WHAT YOU NEED TO DO: For the data that follows, report how many lines contain the word "paragraph", and nothing else.

(Collected data entries)
^^^^^^^^^^^^^^^^
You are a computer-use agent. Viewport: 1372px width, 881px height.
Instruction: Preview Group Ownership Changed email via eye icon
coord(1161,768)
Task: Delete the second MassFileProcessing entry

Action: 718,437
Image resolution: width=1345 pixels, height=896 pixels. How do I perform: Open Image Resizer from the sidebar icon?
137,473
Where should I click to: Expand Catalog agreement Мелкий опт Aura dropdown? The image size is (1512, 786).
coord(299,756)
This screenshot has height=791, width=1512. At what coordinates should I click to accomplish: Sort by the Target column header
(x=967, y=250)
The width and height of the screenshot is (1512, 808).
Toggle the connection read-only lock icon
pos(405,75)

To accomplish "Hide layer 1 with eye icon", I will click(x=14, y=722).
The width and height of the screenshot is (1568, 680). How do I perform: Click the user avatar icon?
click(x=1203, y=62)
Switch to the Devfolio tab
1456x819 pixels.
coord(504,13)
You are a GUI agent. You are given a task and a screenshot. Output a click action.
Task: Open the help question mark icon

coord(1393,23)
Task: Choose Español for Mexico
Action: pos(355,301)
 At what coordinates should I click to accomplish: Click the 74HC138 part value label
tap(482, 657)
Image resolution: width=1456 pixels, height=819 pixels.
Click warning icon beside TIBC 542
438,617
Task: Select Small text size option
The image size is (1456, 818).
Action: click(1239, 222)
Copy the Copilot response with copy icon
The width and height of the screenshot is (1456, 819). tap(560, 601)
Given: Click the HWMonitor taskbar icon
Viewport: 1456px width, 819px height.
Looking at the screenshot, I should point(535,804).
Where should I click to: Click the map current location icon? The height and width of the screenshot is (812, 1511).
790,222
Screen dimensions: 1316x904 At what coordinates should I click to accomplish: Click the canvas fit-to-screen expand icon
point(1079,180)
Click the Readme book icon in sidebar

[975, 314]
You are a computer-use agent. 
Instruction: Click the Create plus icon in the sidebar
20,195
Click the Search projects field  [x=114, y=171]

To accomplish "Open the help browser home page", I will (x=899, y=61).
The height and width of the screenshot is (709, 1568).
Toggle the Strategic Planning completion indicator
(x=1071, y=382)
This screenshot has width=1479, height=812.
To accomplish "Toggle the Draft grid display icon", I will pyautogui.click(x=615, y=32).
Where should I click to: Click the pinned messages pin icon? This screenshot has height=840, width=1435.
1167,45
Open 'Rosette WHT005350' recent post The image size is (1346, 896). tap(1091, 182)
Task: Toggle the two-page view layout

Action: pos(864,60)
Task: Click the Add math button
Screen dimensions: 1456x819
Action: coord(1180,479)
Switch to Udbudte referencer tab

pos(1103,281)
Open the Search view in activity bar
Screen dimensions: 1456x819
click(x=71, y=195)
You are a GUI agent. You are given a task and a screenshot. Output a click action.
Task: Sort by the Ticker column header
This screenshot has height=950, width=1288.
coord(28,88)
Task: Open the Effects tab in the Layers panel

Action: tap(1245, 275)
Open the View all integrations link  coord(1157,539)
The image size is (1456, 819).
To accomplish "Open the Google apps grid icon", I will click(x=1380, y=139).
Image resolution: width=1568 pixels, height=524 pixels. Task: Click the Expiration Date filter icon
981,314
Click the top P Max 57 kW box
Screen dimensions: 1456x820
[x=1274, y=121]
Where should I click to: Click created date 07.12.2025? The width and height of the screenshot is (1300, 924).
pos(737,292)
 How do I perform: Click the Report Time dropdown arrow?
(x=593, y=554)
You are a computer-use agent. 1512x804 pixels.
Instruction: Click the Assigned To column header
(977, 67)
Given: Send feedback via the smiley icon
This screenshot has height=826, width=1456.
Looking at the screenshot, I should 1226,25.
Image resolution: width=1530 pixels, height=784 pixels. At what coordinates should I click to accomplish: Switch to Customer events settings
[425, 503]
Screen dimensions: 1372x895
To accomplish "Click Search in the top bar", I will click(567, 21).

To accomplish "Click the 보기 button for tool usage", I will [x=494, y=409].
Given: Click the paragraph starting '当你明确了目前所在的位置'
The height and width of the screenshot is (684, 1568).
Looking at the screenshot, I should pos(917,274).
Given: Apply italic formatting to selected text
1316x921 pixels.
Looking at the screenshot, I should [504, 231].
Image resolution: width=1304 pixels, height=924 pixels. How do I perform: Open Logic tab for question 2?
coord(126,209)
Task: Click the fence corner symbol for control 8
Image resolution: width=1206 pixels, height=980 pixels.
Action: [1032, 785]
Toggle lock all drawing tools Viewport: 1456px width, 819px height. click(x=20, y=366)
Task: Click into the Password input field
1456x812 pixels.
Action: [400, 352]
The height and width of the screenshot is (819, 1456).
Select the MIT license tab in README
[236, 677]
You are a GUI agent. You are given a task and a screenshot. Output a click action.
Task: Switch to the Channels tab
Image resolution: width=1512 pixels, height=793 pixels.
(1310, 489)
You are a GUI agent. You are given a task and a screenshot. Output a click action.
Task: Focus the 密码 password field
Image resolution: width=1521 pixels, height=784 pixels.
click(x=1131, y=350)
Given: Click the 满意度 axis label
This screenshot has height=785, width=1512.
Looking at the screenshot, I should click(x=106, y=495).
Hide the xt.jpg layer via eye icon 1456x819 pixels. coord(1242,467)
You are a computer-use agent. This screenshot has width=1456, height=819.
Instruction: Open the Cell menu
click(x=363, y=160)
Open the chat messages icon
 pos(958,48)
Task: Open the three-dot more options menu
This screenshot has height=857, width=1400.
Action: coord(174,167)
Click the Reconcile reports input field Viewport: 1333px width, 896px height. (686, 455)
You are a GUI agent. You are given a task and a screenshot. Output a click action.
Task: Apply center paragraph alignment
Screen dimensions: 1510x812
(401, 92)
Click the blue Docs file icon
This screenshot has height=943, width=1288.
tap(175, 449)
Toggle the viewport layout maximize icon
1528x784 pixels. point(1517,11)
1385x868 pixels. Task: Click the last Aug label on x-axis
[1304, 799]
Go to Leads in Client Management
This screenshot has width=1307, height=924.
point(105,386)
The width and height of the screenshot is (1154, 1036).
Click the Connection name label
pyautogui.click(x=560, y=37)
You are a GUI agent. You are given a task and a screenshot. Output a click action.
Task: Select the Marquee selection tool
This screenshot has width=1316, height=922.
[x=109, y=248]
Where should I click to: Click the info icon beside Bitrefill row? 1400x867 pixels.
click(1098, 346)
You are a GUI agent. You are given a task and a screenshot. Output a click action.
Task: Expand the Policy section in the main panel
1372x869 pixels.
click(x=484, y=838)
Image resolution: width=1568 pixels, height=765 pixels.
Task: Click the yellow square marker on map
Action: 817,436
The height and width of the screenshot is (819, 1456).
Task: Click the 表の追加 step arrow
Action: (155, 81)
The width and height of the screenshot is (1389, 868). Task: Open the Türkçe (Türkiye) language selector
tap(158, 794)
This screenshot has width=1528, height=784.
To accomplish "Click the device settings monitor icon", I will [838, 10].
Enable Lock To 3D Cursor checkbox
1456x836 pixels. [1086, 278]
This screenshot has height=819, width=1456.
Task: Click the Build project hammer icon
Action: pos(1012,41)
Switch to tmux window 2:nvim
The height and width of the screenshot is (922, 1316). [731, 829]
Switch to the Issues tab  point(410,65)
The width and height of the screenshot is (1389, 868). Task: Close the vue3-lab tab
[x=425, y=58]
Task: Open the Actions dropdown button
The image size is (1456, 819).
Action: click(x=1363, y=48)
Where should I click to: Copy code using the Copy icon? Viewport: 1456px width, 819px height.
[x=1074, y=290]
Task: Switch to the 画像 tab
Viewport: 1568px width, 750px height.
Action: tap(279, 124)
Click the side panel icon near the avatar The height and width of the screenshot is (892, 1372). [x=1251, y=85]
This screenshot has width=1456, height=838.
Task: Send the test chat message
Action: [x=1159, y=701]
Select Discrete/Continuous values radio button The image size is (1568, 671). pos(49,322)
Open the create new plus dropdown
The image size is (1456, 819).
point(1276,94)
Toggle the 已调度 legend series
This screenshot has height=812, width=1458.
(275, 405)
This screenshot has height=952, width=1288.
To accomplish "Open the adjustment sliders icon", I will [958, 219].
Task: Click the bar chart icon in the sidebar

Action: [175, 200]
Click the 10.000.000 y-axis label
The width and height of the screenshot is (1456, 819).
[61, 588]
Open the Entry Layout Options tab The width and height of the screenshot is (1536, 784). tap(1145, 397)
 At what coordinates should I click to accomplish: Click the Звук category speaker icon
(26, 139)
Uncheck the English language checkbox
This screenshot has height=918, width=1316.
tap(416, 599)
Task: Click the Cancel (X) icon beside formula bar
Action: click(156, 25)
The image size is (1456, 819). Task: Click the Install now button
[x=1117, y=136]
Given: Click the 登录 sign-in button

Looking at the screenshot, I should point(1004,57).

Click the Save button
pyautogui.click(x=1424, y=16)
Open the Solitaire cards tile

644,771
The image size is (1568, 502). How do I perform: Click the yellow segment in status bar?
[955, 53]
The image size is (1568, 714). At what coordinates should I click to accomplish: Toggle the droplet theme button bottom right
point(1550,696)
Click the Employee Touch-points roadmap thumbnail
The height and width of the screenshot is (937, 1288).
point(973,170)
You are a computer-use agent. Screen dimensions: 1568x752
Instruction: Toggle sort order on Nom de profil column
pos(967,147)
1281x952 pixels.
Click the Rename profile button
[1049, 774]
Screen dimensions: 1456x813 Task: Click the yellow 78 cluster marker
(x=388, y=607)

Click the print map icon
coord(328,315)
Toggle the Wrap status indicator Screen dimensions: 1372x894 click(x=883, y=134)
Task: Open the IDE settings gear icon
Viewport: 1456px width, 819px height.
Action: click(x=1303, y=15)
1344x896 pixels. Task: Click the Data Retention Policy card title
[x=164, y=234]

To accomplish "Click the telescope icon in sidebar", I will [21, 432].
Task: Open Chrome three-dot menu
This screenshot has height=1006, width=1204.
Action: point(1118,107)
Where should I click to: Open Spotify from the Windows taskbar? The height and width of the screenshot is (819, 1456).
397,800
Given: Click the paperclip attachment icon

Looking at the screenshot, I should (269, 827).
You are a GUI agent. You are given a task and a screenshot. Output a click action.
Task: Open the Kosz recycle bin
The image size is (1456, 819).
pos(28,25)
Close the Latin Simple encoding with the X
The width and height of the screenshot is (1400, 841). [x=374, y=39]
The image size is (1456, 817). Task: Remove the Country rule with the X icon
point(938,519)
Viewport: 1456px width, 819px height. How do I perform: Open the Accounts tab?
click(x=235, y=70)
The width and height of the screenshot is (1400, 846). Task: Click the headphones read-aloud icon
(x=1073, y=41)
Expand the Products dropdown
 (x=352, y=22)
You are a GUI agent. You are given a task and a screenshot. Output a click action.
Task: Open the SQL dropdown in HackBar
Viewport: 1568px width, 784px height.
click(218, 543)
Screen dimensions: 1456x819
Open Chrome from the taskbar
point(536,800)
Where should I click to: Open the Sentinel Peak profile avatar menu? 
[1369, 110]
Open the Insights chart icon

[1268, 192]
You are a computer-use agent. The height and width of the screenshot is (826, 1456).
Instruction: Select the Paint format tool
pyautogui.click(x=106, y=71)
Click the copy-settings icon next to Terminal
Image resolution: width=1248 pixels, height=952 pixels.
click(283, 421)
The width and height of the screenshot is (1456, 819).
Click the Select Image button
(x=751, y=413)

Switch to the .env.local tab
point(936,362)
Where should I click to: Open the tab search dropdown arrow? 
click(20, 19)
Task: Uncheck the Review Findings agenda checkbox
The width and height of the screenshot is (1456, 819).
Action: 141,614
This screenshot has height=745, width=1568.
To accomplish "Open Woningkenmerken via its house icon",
^^^^^^^^^^^^^^^^
FINISHED EXERCISE: 2